En comparaison européenne, la Suisse accuse un lourd retard sur la question du congé paternité et du congé parental. La moitié des pays de l’OCDE prévoient un congé parental d’au moins 43 semaines ! L’Allemagne, bien souvent décrite comme le poumon économique de l’Union européenne, a instauré un congé parental de 12 mois! Ni les entreprises ne sont parties, ni l’Etat n’a fait faillite. Ce n’est qu’une question de volonté politique.

J’aspire à ce que la Ville de Genève soit à l’avant-garde du progrès social et de l’égalité entre hommes et femmes.

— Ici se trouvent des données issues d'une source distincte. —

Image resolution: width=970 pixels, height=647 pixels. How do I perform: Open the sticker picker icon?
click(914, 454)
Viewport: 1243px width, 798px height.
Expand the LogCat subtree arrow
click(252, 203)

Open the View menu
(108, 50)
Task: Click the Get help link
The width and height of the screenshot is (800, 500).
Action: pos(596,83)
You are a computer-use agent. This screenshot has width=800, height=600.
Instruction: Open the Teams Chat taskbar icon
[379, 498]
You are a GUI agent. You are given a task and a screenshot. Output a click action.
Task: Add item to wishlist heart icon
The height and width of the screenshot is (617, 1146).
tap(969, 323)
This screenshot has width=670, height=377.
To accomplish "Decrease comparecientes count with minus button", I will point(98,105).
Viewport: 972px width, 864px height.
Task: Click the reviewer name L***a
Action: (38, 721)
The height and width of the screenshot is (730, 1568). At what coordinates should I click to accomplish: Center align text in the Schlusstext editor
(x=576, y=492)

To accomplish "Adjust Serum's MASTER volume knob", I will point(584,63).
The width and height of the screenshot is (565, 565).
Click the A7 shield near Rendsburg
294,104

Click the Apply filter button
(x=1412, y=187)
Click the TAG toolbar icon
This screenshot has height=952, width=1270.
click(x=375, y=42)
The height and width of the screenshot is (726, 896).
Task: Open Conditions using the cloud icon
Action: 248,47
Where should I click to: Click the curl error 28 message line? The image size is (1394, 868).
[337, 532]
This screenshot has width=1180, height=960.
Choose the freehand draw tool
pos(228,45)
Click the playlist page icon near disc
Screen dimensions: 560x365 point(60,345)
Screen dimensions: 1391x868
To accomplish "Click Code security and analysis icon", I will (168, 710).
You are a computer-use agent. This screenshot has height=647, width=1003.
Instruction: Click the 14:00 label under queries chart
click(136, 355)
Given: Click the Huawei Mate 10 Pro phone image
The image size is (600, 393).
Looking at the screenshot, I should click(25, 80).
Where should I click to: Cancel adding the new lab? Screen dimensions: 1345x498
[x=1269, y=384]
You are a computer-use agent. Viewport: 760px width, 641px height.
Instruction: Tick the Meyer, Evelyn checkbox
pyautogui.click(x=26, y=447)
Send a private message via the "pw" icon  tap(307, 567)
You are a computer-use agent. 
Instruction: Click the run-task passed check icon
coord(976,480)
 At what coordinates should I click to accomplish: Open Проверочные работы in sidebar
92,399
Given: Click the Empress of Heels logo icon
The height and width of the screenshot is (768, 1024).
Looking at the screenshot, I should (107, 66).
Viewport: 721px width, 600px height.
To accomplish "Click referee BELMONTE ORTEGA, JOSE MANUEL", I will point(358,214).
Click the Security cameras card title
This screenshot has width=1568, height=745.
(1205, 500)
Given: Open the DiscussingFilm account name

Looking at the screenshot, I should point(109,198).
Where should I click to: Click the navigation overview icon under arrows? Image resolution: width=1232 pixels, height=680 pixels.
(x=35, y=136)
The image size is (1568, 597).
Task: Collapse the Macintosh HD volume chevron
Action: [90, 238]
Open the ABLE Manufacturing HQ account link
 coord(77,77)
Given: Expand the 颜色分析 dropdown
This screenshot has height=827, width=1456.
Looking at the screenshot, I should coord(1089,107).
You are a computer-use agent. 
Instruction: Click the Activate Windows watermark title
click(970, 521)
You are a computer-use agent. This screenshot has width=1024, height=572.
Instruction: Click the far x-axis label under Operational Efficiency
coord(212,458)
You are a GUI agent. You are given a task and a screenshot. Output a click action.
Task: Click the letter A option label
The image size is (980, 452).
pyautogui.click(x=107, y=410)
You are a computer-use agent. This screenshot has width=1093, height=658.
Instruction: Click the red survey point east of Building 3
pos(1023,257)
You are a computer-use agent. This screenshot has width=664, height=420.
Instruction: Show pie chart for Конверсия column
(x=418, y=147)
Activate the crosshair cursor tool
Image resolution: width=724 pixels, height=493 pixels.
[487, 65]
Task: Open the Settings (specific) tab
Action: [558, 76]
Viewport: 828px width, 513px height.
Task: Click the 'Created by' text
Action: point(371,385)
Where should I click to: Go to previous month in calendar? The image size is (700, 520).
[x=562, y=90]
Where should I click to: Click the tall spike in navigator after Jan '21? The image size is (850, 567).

Ces 8 semaines de congé paternité sont un bon moyen de donner à notre commune l’occasion de montrer une fois de plus le chemin vers le progrès et de poursuivre ce combat jusqu’à ce que Berne instaure un véritable congé parental d'au minimum 38 semaines.

Lien permanent 3 commentaires

Commentaires

  • Excellente initiative car, de cette manière, les parents pourront se tirer en vacances en laissant leur môme dans les crèches !! Bonnes vacances en avion bien sûr !!

  • Je n'aime pas trop les comparaisons internationales, parce qu'elles n'ont aucun sens, sinon de définir la priorité des pays. L'Allemagne a des problèmes de natalité, alors que la Suisse souffre de sa hausse de population. Forcément la générosité est politique en Allemagne.

    L'autre aspect, c'est la responsabilité individuelle dans le choix de vie qui est reporté sur l'Etat.

    Un autre point, il ne faut pas me dire que les femmes sont souvent licenciées après l'accouchement. Et je ne vois pas en quoi, 2 mois pour le père éviterait ce problème. Pour moi, le licenciement intervient à ce moment là, parce que c'est l'occasion de virer lâchement une personne qui ne satisfait pas plutôt que pour une raison financière. La raison financière est un problème pour les séniors.

    En résumé, je n'ai rien contre 2 mois, sauf si c'est une spécificité de fonctionnaires. Les contribuables n'ont pas à se serrer la ceinture pour cette "caste".
    Ce serait bien de penser à diminuer la pression fiscale au lieu de courir derrière la société idéale à coup de millions.

  • Ce n'est pas la Ville de Genève qui financera ce projet mais, hélas, les contribuables !!!